Data provided:
▼

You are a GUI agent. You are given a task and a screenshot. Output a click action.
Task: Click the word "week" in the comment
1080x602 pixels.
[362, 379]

▲
▼

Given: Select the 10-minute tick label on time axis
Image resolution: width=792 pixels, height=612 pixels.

▲

Problem statement:
Give the exact lines, and only those, from the line containing "Given: Select the" through the line containing "Image resolution: width=792" in the entries above.

Response area:
Given: Select the 10-minute tick label on time axis
Image resolution: width=792 pixels, height=612 pixels.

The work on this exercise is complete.